There is still a general consensus that regulatory changes are bound to happen, Bourke said. And while the lowering of the de minimis threshold may spark some market shifts, air cargo will continue to be a requirement for transport needs. But parcel demand was strong before the de minimis threshold was raised in the U.S. and will continue that way despite any regulatory changes, Bourke added.
Instead, lowering the threshold may prompt companies to question overall profitability, said van de Wouw.
“There may be lots of money to be made flying e-commerce goods out of China to Europe and the U.S. But if you then have to fly the plane back empty, it makes the overall e-commerce revenue stream less profitable,” he explained. “We see this in the fact it has never been cheaper to fly goods into China from the West.”
What supply chain managers can do to prepare
With Congress looking to advance legislation that impacts the de minimis exemption in the fall, near-term contract negotiations and peak planning are critical for preparation.
Air cargo can be a challenging market to navigate, especially under the shadow of regulatory changes, and shippers should keep a constant eye on rate levels, Bourke said.
He added that air freight platforms like Freightos or Xeneta can give access to what spot rates may look like throughout the year. Shippers should also be asking their freight forwarders for market updates regularly to help them lock in rates without going over an annual transportation budget.
Indices won’t reveal the future, “but they’ll tell you the present and the past, which can be important to determine trends into the future,” Bourke explained. “But then, you know, freight forwarders can ultimately provide more context and more forward looking thoughts and where rates may go.”
Meanwhile, as shippers navigate changing rates, supply chain managers will compete to secure air freight capacity. According to freight forwarder Dimerco, up to 40% of carrier capacity is pre-allocated under forwarder contracts, but that percentage is much higher this year, as many e-commerce companies are requesting at least one block service agreement with airlines. This means that small- and medium-sized forwarders have, at minimum, volume contracts of up to 50 tons per month with carriers.
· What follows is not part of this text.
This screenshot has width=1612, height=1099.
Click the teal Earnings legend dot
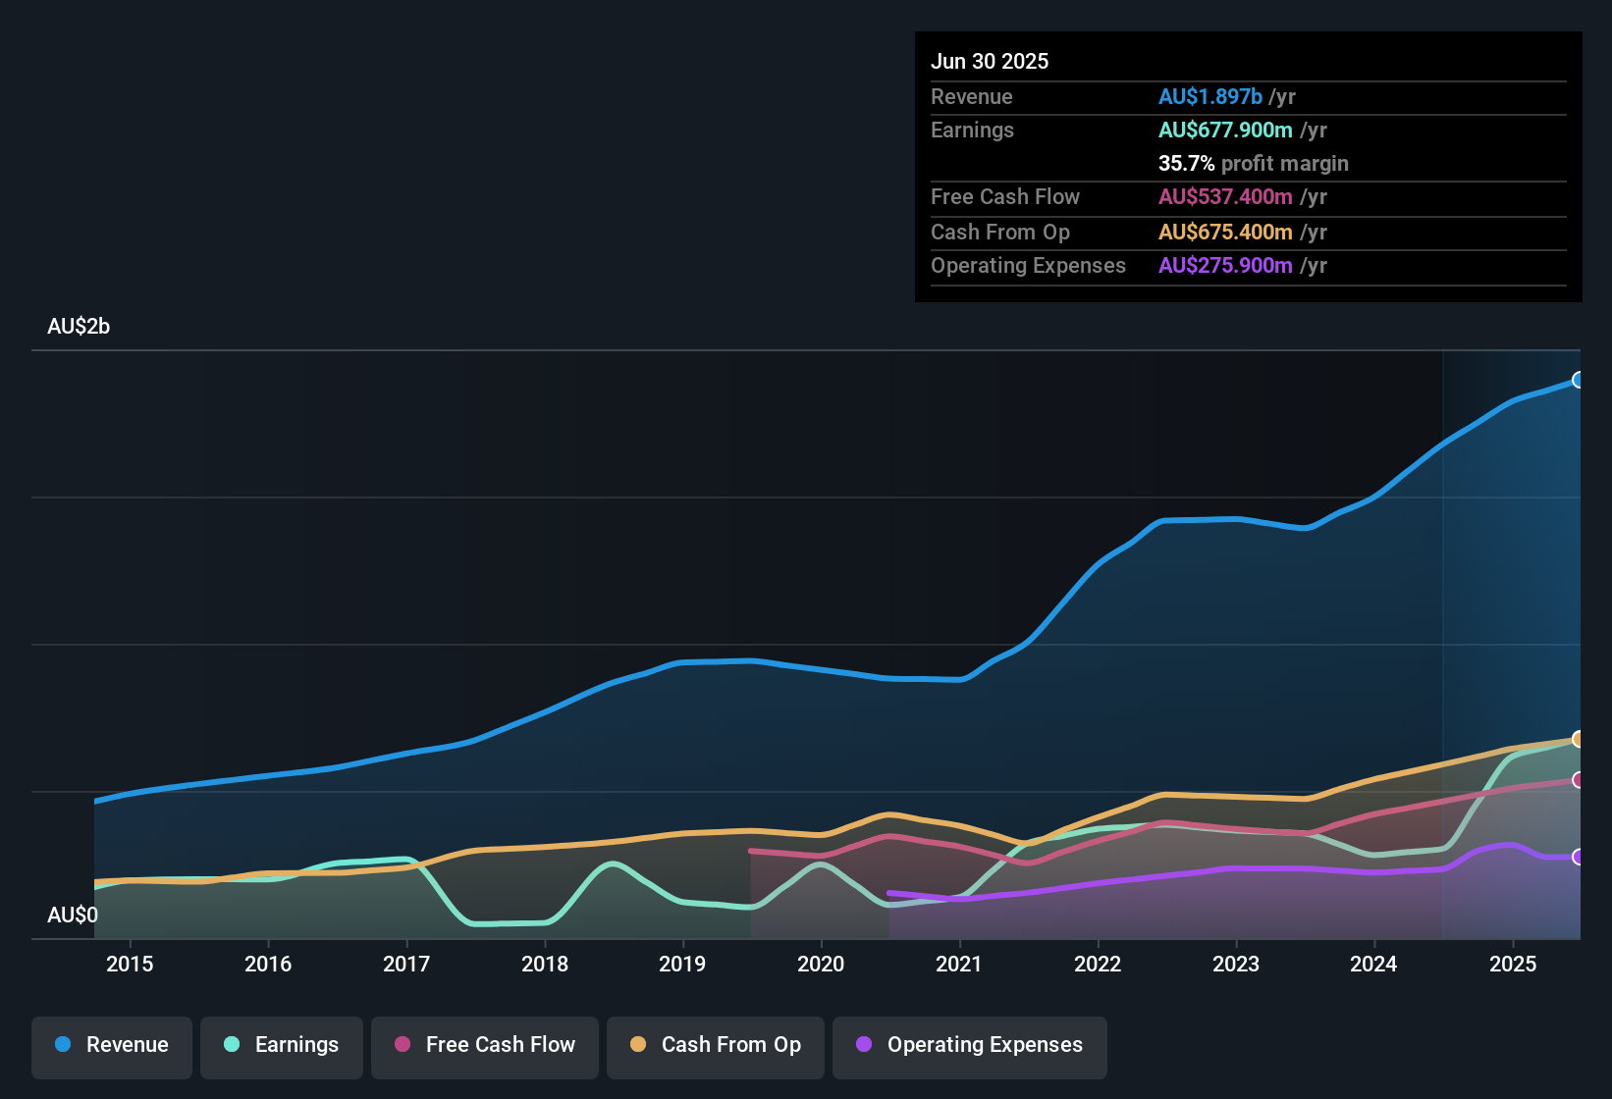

This leaves very little capacity available for the open market.
"If e-commerce is part of their supply chain, it’s important to think end to end and work with partners that can help make swift adjustments based on potential new e-commerce regulations."
Alexis Boutet
VP and global head of airfreight at Flexport
In a July 5 report from Xeneta, van de Wouw prompted shippers to start peak season planning early, especially as the e-commerce boom cuts into available capacity, rates rise and companies like DHL Express launch seasonal surcharges ahead of the holidays.
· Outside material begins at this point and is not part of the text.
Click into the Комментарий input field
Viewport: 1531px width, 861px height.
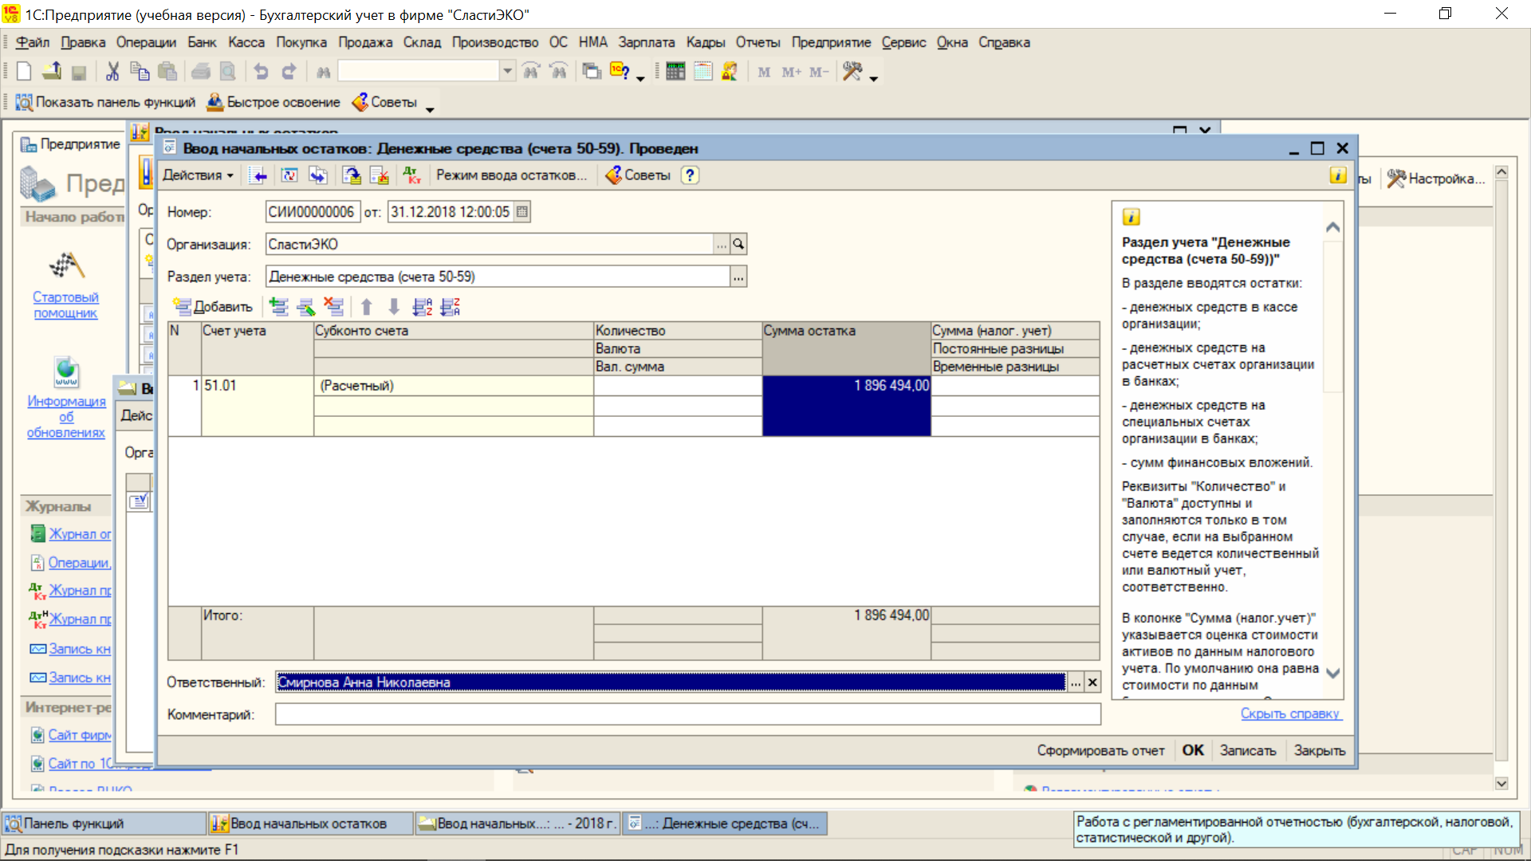(687, 714)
Air freight procurement teams can also mitigate risks and seize opportunities by looking at where e-commerce volumes are originating from, said van de Wouw.
“For example, they could avoid moving goods via e-commerce hot spots such as Hong Kong and Shenzhen and use Xeneta data to understand the cost and viability of alternative trade corridors,” he said. “They should also consider whether they can benefit from lower rates on backhauls.”
Regardless of any regulatory changes to the de minimis exemption, e-commerce demand is expected to remain strong into 2025, and supply chain managers should look to secure space and start negotiations now to avoid spiking spot rates, Boutet said.
“If e-commerce is part of their supply chain, it’s important to think end to end and work with partners that can help make swift adjustments based on potential new e-commerce regulations, such as moving from air freight to ocean shipping or switching from Asia-based fulfillment to US/EU-based fulfillment networks,” he added.